In his nightly video address, Mr Zelensky said a “personnel audit” of the Security Service of Ukraine (SBU) was underway, and the dismissal of the 28 officials was being decided.
Susie Blann, Associated Press

Ukrainian President Volodymyr Zelensky expanded the shakeup of his security services on Monday by suspending 28 more officials, a day after he dismissed two senior officials over allegations that their agencies harboured “collaborators and traitors”.

In his nightly video address, Mr Zelensky said a “personnel audit” of the Security Service of Ukraine (SBU) was underway, and the dismissal of the 28 officials was being decided.

“Different levels, different areas of focus. But the reasons are similar — unsatisfactory results of work,” Mr Zelensky said.

On Sunday, he had fired SBU chief Ivan Bakanov and prosecutor general Iryna Venediktova. Mr Zelenskyy, citing hundreds of criminal proceedings into treason and collaboration by people within their departments and other law enforcement agencies.

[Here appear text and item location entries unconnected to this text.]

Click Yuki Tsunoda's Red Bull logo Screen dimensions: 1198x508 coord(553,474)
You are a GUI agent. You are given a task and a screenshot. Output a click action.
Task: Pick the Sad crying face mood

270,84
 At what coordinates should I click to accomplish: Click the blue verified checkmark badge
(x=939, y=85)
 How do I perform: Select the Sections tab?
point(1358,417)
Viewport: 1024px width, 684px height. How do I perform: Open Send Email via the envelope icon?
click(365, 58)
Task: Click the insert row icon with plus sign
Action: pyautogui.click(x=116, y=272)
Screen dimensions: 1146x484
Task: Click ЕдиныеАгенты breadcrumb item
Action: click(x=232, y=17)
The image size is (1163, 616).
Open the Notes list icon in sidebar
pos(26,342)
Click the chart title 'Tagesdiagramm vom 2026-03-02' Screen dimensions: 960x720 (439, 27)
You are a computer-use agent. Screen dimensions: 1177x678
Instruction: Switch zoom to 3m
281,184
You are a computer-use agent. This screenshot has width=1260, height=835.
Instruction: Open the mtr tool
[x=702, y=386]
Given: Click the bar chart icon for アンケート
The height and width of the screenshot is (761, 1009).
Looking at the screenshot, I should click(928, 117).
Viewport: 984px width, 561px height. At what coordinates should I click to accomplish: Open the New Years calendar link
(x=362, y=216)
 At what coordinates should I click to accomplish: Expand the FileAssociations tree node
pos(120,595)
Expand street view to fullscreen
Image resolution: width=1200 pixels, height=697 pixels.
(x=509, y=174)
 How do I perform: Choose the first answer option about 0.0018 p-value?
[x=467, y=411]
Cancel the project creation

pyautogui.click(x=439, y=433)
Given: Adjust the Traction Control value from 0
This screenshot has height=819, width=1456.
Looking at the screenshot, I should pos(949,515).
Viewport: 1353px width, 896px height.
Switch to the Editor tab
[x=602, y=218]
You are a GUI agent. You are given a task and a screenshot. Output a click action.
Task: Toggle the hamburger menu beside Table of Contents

“Six months into the war, we continue to uncover loads of these people in each of these agencies,” said Andriy Smirnov, deputy head of Ukraine’s presidential office.

Analysts said the moves are designed to strengthen Mr Zelensky’s control over the army and security agencies, which have been led by people appointed before the Russian invasion began on February 24.

“In the conditions of a war, Mr Zelensky needs leaders that are capable of tackling several tasks at the same time – to resist Russia’s intrigues within the country to create a fifth column, to be in contact and coordination with international experts, to do their actual job effectively,” Volodymyr Fesenko, a political analyst with the Penta Centre think tank, told The Associated Press.

Mr Bakanov is a childhood friend and former business partner of Mr Zelensky, who appointed him to head the SBU. Mr Bakanov had come under growing criticism over security breaches since the war began.

Ms Venediktova won international praise for her drive to gather war-crimes evidence against Russian military commanders and officials, including Russian President Vladimir Putin, over the destruction of Ukrainian cities and the killing of civilians.

Mr Fesenko said discontent with Mr Bakanov and Ms Venediktova had been brewing for a while, and it was possible that Ukraine’s Western partners pointed out the underperformance of the SBU and the prosecutor general’s office to Mr Zelensky.

Meanwhile, Russia pressed forward with its missile and shelling attacks, which Ukrainian officials said were designed to intimidate the civilian population and create panic.